THE TASK: Present the records from the line containing "The width and" through the end of the records as a Markdown table with the columns Number and Entry, skipping blank lines and leaving out the pictures.

════════

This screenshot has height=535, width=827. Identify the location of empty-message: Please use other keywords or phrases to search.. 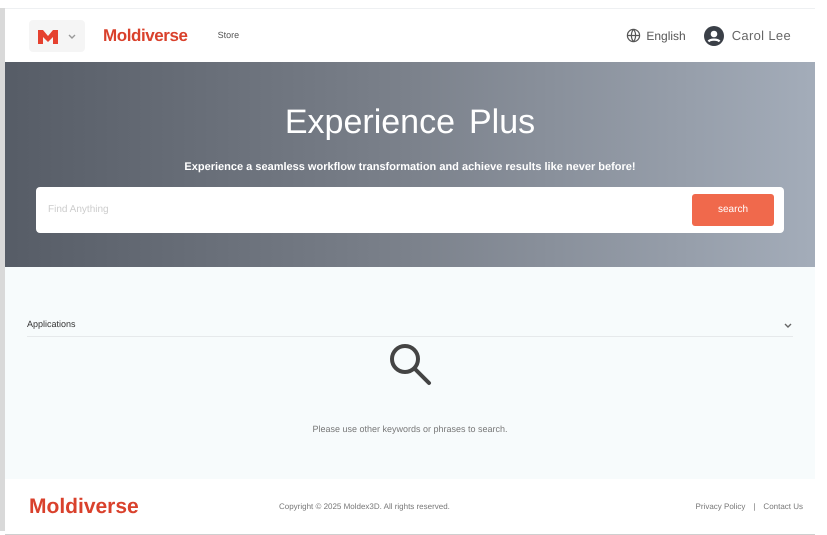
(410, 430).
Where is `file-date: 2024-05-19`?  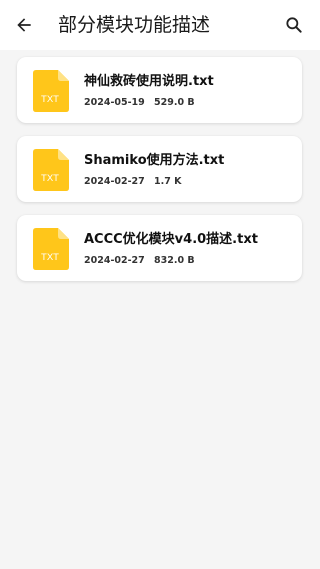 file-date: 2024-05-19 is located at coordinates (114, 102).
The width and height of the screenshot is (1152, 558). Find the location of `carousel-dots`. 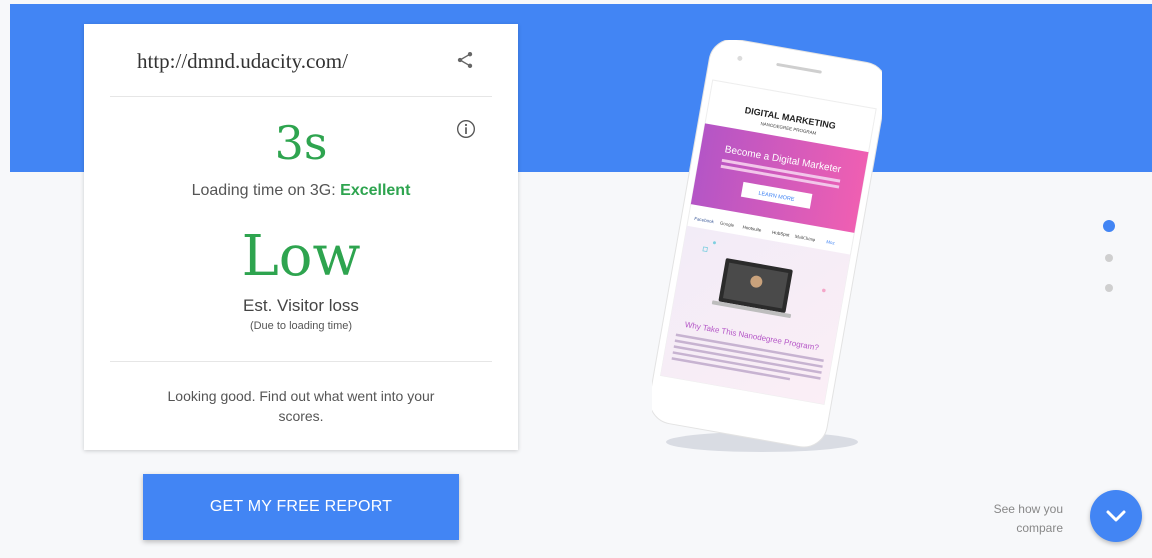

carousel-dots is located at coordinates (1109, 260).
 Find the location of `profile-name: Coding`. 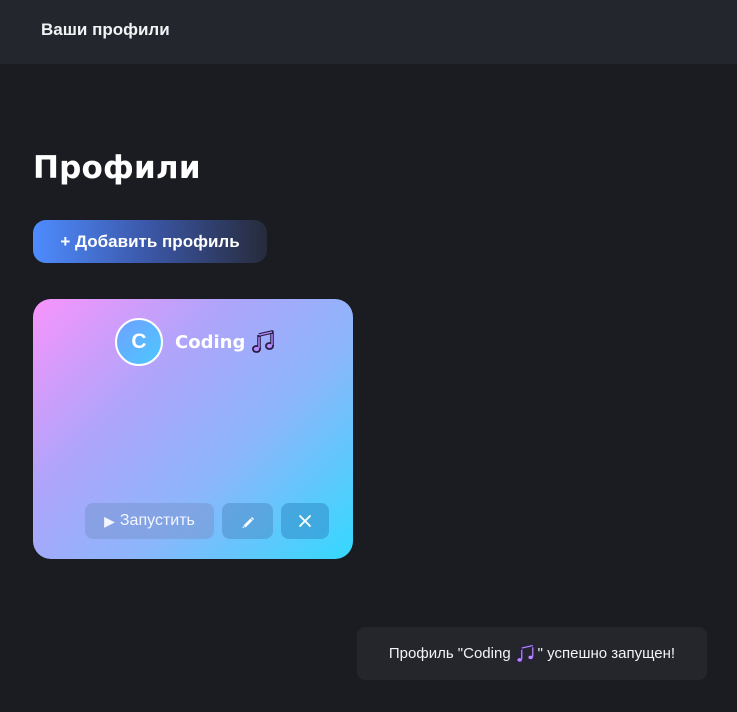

════════

RESULT OF THE EXERCISE:
| Number | Entry |
|---|---|
| 1 | The width and height of the screenshot is (1152, 558). Find the location of `carousel-dots`.  |
| 2 | carousel-dots is located at coordinates (1109, 260). |
| 3 |  Find the location of `profile-name: Coding`.  |